Input »
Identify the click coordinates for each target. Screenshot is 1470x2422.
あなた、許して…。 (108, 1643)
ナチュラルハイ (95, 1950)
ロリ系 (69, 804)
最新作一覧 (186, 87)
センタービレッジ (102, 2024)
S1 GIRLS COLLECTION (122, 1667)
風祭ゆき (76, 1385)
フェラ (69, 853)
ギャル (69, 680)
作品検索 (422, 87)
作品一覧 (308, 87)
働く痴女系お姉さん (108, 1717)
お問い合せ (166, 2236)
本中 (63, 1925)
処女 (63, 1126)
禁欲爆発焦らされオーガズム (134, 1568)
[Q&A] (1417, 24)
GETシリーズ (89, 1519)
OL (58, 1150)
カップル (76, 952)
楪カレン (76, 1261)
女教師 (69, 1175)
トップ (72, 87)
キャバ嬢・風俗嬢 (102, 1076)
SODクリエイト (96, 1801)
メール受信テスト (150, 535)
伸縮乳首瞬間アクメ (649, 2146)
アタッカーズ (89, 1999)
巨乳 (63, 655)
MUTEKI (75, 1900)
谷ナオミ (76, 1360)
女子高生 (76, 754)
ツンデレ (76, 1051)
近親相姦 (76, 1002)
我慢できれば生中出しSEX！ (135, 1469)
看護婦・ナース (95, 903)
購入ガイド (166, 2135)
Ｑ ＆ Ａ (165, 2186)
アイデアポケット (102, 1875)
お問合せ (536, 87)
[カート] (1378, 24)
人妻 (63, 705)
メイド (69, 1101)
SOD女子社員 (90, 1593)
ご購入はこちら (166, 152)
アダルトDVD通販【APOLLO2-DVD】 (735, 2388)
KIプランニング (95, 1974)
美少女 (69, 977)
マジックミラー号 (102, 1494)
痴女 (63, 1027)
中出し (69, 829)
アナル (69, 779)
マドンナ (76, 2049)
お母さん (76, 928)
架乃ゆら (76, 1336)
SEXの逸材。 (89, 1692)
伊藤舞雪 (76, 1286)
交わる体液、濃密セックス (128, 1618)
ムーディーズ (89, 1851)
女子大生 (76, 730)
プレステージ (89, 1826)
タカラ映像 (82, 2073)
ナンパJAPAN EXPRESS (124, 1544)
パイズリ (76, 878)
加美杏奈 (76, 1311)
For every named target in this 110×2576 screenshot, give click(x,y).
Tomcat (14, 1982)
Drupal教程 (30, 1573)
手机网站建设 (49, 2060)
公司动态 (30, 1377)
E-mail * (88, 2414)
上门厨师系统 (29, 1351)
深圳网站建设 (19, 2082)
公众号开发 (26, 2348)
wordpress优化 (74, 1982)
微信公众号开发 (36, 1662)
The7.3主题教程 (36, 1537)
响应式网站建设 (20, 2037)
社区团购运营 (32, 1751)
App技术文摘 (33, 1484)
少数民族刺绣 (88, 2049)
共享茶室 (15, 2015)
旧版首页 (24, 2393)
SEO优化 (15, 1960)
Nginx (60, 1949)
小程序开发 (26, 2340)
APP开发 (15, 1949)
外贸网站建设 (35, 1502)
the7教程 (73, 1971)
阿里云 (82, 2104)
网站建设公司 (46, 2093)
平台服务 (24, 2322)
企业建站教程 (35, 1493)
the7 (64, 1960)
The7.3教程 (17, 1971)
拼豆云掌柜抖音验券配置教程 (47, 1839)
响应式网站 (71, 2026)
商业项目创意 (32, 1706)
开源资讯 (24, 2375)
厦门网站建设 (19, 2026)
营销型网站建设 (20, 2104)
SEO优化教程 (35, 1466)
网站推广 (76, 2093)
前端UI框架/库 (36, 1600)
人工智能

Exercise details » Using the records above, report each line that contains the word "click" by copying it.

Completed exercise »
Identify the click coordinates for each target. Screenshot is 1470x2422.
For every named target in this 110×2576 screenshot, give click(x,y).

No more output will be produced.